HAIRY CHEST COVERED WITH MEDALS February 14 2003
Lest anyone think we are against a war with Iraq for being pacifists, let us thump our hairy chest and present our warrior credentials. We were raised with shotguns and rifles in the back window of the pickup. All the NRA medals for junior marksmen are in a box in the attic. With them is the US Army Sharpshooters Medal. They share space with the old man's Bronze Star, and brother Bob's Colonel's eagles from the USAF. No shrinking violets in this family. Before we got fat and slow we played wing for the Boston Rugby Football Club and took no greater pleasure than going out on a Saturday and giving (and drawing) blood. We think Saddam ought to be squashed like a bug. But here is what traders and investors have to think about. Under any terms this war is not good for the market. And if it goes badly it will be horrible for the market. Even if it goes well it will go badly. Picture the oil wells of Kuwait going up in smoke. Brendt Paris? Are the oil fields of Iraq burning? They will. This could be the Mother of all Götterdämmerungs. War is the equivalent of piling up large mountains of cash and burning them for fun. In "Why We are Mugwumps" we noted that the deficit was supposed to go to $200B. And predicted more. Are we great savants, or what? Present deficit $307B. AND THE COST OF THE WAR IS NOT EVEN INCLUDED IN THAT. This is all surreal, if you will excuse us. Besides the utilitarian economic problems posed by the war there is another enormous political problem for Americans who live under a Constitution of laws. This is not a monarchy. Since when did any King, much less King George the Minor, decide that the country should go to war? If Congress were not composed of poltroons, and gutless wonders it would insist on its right to declare or not declare war instead of abrogating its responsibilities. Is everyone asleep? Evidently. Well when you wake up it will be to Dow 2000.

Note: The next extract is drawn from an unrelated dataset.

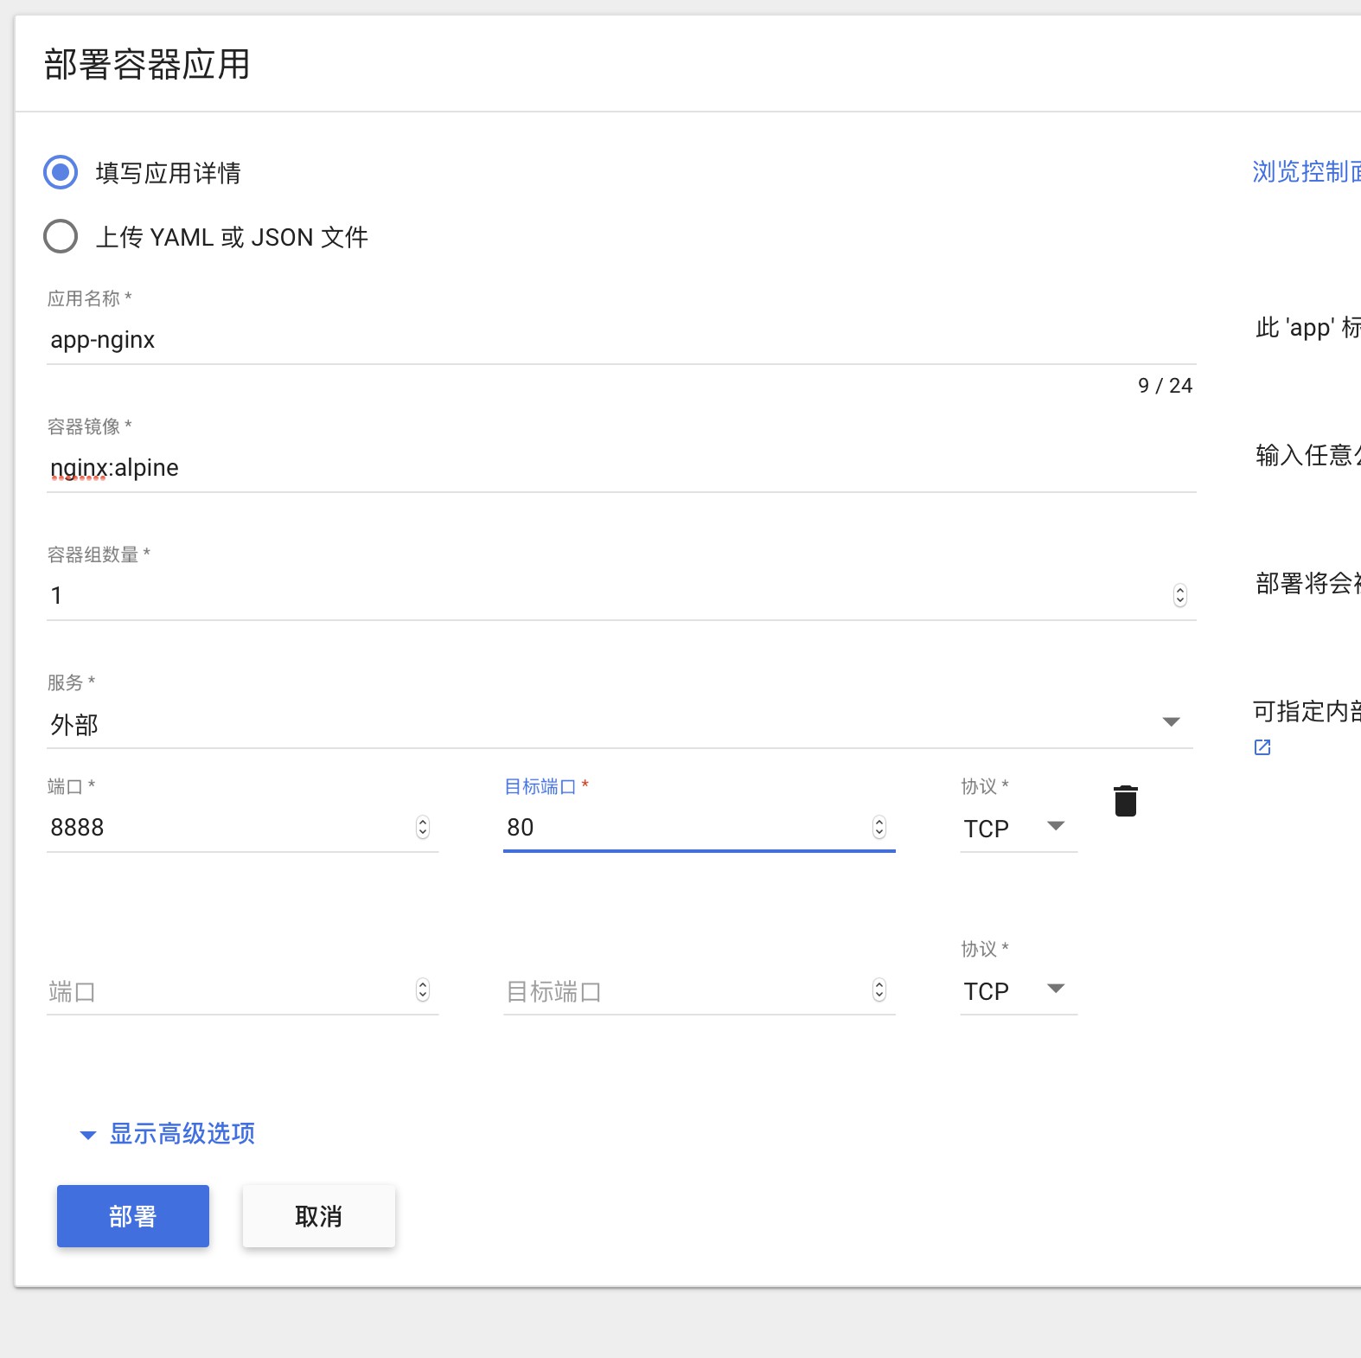
Task: Select 上传 YAML 或 JSON 文件 option
Action: click(x=61, y=236)
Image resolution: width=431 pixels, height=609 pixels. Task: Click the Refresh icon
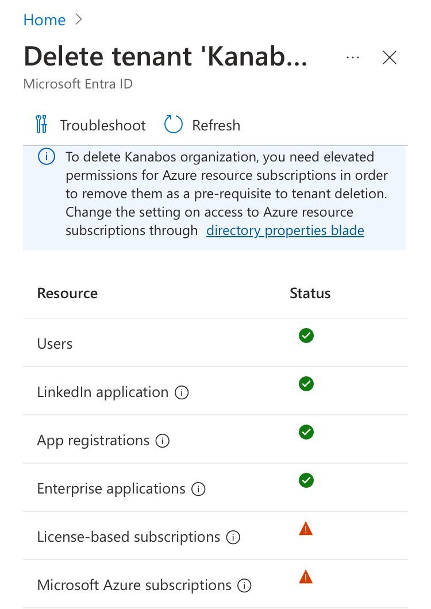[x=172, y=124]
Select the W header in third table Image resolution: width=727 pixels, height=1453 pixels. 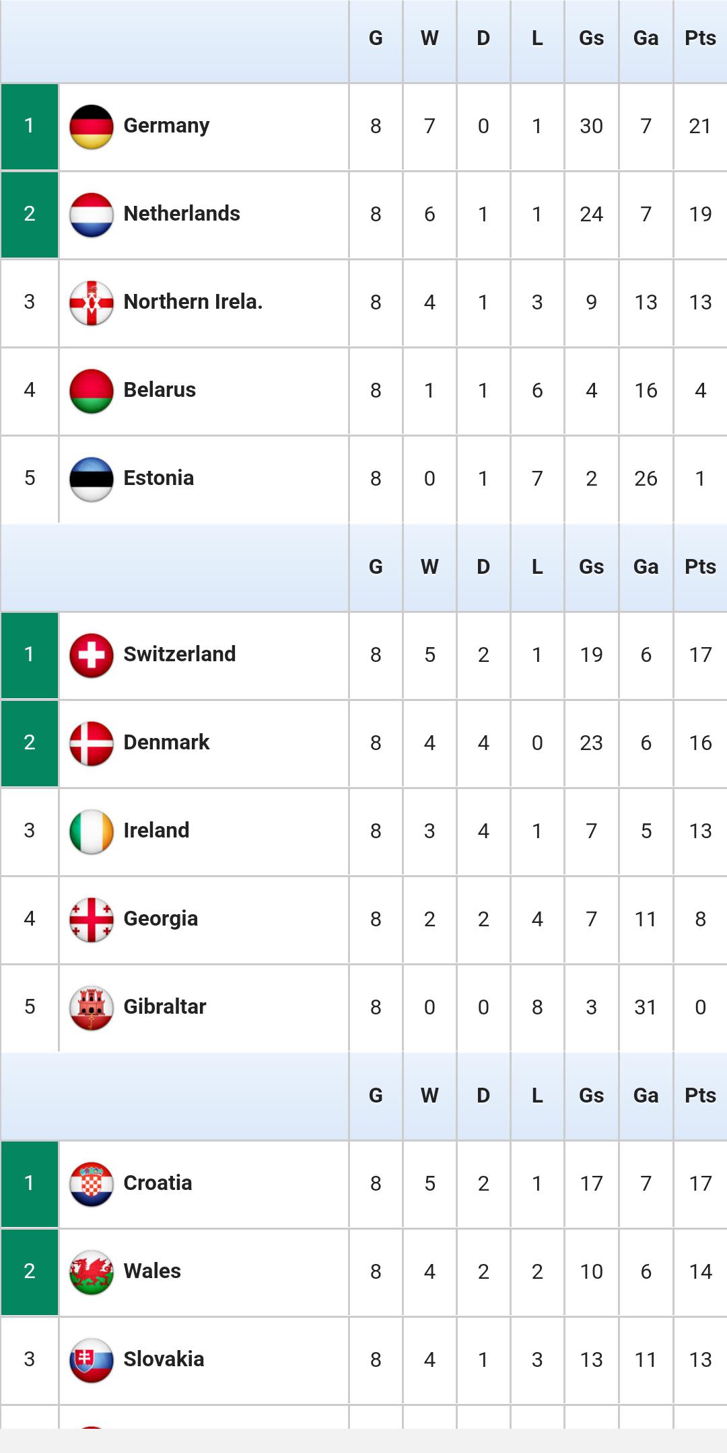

Casualties of War March 21 2003
It is said that the first casualty of war is truth. True enough in general, but in this case not true enough. The first casualty here is our constitutional democracy. The pusillanimous surrender of war powers to a single person by the Congress guts our democracy. As it were, a gutting by the gutless. We are not against the aims of the war. But the ham handed way it has been handled by George II and his Junta in Washington should disturb every American with a brain. A crypto conservative is engaged in attacks on the world order which will have effects on our lives for generations to come. It is literally breathtaking. As for the war the best things being written or said about it are coming from Thomas Friedman in the New York Times. We have been admirers of Friedman (The Lexus and the Olive Tree) since reading From Jerusalem to Beirut some years ago. Read his columns. Read his books. His is the sanest voice on the issue. In short he sees the revolutionary (remember the French revolution--or should we say the "Freedom" Revolution? Lots of people lost their heads about that.) nature of George II's policies while agreeing with many of the aims--as we do. If we are all to live at peace the fangs of militant Islam must be drawn. It will come as news to George II that these fangs can only be drawn by revolutionizing the educational systems of these primitive peoples. Cut off the head of one Jihadist and reap a hundred new ones. But in line with the Rightist ethos of punishment not education the right wing clique in Washington will continue to deal with symptoms, and not the disease. The economic and market turmoil we will reap from these short sighted policies will not end in your lifetime. Even if you are very young.